> [Things to do]:
1) From the passage on prestige property, list every part of Sydney that is named as having a geographic draw.
2) Transcribe the passage on prestige property word for word, from "Luxury apartments aside, prestige" to "steady upward trajectory.".

However, prestige residential properties in prime locations seem to be the outlier, with demand for such properties still robust and the prices achieved still eye-catching. This month, Laing+Simmons CEO Leanne Pilkington looks at why the premium property market appears to be more resilient than other price segments in the current climate. 

No investment is risk-free but if you consider what typically drives a premium property purchase, it’s lifestyle. This includes location and if you think about the premium markets in Sydney, and across the country, there’s typically a geographic reason for properties in those areas to be consistently desirable. 

The Eastern Suburbs and Northern Beaches have the coastline; the North Shore has the harbour. Each conjures visions of sunshine, relaxation, natural beauty. Plus, there are only so many properties which can physically occupy these landlocked postcodes. This puts a finite limit on supply. 

Luxury apartments aside, prestige residential typically means the family home. Prestige markets are tightly held, properties are held for the long-term, and if a property asset is held for long enough, capital growth is as safe a bet as any investment out there. 

When these properties do become available, competition is intense, and we’re certainly seeing that play out in the current market. Where prices in other segments have cooled, prestige residential remains on a steady upward trajectory. 

Auctioneers are reporting softening interest generally, across suburban markets and different property types, with the exception being top-end properties in blue-chip areas. 

Generalising can be dangerous, but it’s fair to say that the greatest risks in buying prestige residential property are probably in the purchaser’s own financial circumstances as opposed to the asset itself. 

What constitutes a good investment must necessarily be tied to the purchaser’s individual circumstances. Obviously, servicing a multi-million-dollar mortgage requires a large deposit, a high income and secure employment. This points to why prestige properties are less likely to be flipped. 

If we accept that lifestyle is the main driver for buyers of premium properties, the expectation of capital appreciation will still be there, but the timeframe for this to materialise is perhaps more flexible. It usually won’t matter to such buyers – or at least, it won’t matter as much – how values shift in short-term stints. 

Most will have made the purchase because that’s where they see themselves long-term, perhaps in their ‘forever home’. There’s confidence that capital growth will inevitably come. Historically, this confidence is warranted. It’s why available properties in these prestige markets are often marketed as ‘once in a lifetime’ opportunities.

> [Material]:
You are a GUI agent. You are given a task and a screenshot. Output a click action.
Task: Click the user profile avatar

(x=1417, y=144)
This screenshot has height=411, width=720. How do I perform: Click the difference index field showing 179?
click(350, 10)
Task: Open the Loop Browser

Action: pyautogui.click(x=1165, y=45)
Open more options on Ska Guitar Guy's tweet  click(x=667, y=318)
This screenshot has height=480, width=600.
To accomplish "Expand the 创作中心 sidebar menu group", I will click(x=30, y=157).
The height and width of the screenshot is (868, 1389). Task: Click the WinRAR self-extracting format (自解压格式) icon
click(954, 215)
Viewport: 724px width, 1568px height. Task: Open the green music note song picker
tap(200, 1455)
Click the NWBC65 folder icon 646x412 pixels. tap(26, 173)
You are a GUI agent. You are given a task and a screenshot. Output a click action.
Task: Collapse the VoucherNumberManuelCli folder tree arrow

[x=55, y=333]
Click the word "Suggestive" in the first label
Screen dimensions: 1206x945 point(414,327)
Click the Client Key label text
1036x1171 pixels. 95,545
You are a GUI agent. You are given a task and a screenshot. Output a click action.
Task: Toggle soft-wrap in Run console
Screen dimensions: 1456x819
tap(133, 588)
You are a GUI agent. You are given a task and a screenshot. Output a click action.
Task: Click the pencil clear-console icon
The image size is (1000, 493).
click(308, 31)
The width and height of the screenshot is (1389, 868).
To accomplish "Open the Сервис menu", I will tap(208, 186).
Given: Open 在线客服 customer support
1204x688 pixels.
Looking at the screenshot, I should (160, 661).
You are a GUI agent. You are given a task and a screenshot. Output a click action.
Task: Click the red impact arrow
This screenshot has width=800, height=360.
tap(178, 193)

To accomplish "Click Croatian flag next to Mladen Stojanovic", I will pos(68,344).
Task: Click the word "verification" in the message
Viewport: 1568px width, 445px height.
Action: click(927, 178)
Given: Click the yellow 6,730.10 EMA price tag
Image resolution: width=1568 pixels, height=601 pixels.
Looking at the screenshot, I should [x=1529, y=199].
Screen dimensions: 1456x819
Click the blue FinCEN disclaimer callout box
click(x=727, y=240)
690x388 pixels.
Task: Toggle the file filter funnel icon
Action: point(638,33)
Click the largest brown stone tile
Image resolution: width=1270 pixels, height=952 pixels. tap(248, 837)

> [Answers for the tasks]:
1)
Eastern Suburbs
Northern Beaches
North Shore

2)
Luxury apartments aside, prestige residential typically means the family home. Prestige markets are tightly held, properties are held for the long-term, and if a property asset is held for long enough, capital growth is as safe a bet as any investment out there. 

When these properties do become available, competition is intense, and we’re certainly seeing that play out in the current market. Where prices in other segments have cooled, prestige residential remains on a steady upward trajectory.